## Exercises to complete:
(1) From the introduction of Dr. Lacy Gillette, transcribe the passage starting at "Introducing Dr. Lacy" and ending at "printed book format.".
(2) Under whose direction did Dr. Gillette defend her dissertation, according to the introduction of Dr. Lacy Gillette?
(3) Condense the paragraph of the introduction of Dr. Lacy Gillette that begins "Dr. Gillette specializes in" into a bulleted list, keeping its main facts.

## Provided text:
--------

Introducing Dr. Lacy Gillette

Dr. Lacy Gillette defended her dissertation, “People Watching in Paper Worlds: Jost Amman (1539-1591) and Picturing the ‘Type’ in the Sixteenth-Century Illustrated Book,” under the direction of Dr. Stephanie Leitch in the fall of 2022. Dr. Gillette’s research examines the way singular types of people, representative of collective groups, were created, manipulated, and transmitted via the printed book format.

Dr. Gillette specializes in the early modern art of northern Europe (c. 1400-1600) with special interests in printed illustrations, the early modern history of the book, costume, and early modern games. Her dissertation research in Wolfenbüttel, Germany was funded by the Penelope Mason Dissertation Research Award, and she was the recipient of a Fulbright Research Fellowship for dissertation research conducted at the Friedrich-Alexander-Universität Erlangen-Nurnberg in Erlangen, Germany (2019-2020). Her work has been further supported by grants from the American Friends of the Herzog August Bibliothek, The Newberry Center for Renaissance Studies, and the German Studies Association.

--------

## Provided information:
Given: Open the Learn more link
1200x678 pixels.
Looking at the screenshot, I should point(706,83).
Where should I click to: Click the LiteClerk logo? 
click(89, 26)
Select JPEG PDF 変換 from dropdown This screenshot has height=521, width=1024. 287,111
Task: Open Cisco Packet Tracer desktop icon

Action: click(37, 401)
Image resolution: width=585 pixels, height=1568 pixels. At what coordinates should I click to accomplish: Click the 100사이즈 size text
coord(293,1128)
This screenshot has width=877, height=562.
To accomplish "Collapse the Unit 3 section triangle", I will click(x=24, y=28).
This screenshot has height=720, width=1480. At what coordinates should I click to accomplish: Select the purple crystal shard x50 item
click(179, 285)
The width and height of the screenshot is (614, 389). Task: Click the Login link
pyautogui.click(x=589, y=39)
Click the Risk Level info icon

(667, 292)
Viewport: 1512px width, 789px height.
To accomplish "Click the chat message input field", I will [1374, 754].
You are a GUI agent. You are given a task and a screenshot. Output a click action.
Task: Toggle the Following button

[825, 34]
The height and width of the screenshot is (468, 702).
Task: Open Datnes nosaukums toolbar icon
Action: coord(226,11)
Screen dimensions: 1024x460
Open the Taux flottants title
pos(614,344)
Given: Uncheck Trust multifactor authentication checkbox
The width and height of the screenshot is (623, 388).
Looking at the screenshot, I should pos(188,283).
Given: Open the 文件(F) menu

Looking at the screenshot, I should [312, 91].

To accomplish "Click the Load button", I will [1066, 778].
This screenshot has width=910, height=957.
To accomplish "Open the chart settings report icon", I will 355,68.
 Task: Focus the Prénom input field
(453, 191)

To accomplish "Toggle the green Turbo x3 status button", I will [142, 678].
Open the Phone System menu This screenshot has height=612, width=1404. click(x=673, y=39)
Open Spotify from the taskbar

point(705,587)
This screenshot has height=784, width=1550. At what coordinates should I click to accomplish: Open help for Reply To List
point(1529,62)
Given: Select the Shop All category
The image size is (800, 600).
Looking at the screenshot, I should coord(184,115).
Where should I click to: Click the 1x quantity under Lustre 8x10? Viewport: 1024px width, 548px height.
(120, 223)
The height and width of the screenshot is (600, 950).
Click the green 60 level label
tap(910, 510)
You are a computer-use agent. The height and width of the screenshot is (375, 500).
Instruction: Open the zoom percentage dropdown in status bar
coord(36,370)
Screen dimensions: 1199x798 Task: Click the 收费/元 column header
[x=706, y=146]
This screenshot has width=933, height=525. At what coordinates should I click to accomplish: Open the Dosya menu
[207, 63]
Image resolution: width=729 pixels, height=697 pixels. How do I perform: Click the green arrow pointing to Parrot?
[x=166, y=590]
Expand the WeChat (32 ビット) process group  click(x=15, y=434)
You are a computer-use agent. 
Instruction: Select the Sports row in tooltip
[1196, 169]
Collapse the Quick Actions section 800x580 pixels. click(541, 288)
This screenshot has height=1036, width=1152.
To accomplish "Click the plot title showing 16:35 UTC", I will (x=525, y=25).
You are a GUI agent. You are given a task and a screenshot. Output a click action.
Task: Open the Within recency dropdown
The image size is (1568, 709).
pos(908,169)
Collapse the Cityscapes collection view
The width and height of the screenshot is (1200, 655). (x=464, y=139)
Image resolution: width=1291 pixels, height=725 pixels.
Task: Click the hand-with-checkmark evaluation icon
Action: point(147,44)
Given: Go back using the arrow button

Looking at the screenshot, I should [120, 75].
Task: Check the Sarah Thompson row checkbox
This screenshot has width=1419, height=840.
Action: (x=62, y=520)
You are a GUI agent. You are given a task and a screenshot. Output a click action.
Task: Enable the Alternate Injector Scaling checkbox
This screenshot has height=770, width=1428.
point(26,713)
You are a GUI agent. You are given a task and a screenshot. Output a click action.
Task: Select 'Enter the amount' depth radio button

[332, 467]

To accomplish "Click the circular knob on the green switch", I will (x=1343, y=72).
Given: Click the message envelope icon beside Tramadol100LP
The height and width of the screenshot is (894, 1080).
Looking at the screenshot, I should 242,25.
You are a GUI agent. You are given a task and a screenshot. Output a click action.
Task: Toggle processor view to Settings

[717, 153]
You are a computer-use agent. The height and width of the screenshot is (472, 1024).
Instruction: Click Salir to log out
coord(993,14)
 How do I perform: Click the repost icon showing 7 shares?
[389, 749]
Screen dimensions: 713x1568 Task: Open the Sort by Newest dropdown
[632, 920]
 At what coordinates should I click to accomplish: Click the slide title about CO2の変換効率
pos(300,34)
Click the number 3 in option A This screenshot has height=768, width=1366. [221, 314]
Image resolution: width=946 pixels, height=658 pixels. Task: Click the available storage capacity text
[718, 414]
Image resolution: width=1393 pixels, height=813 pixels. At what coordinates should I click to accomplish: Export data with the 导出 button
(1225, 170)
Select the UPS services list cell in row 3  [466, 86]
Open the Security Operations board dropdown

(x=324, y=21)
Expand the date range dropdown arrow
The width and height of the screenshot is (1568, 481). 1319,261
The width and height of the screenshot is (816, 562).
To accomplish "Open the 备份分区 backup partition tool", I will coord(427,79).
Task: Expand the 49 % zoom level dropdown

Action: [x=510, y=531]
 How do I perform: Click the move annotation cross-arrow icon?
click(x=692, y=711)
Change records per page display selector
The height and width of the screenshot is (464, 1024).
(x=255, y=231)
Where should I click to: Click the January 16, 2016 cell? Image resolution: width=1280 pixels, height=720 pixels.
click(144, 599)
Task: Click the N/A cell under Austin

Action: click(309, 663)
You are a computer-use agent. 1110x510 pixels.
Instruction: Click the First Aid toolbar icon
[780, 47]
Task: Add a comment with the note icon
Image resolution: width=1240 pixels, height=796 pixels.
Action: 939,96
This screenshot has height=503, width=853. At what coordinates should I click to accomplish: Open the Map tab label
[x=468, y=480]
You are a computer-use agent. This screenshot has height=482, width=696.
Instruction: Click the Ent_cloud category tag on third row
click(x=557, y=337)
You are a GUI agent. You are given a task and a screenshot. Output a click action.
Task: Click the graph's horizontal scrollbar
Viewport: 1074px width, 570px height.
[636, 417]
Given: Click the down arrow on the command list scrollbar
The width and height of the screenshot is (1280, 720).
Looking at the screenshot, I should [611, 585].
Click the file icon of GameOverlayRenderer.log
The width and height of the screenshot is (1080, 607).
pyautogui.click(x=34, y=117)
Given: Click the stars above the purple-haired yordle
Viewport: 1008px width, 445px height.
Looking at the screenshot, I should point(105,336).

--------

## Answers below:
(1)
Introducing Dr. Lacy Gillette

Dr. Lacy Gillette defended her dissertation, “People Watching in Paper Worlds: Jost Amman (1539-1591) and Picturing the ‘Type’ in the Sixteenth-Century Illustrated Book,” under the direction of Dr. Stephanie Leitch in the fall of 2022. Dr. Gillette’s research examines the way singular types of people, representative of collective groups, were created, manipulated, and transmitted via the printed book format.

(2) Dr. Stephanie Leitch

(3)
- Specialty: early modern art of northern Europe (c. 1400-1600), with special interests in printed illustrations, the early modern history of the book, costume, and early modern games
- Dissertation research in Wolfenbüttel, Germany, funded by the Penelope Mason Dissertation Research Award
- Fulbright Research Fellowship for dissertation research at the Friedrich-Alexander-Universität Erlangen-Nurnberg in Erlangen, Germany (2019-2020)
- Additional grants from the American Friends of the Herzog August Bibliothek, The Newberry Center for Renaissance Studies, and the German Studies Association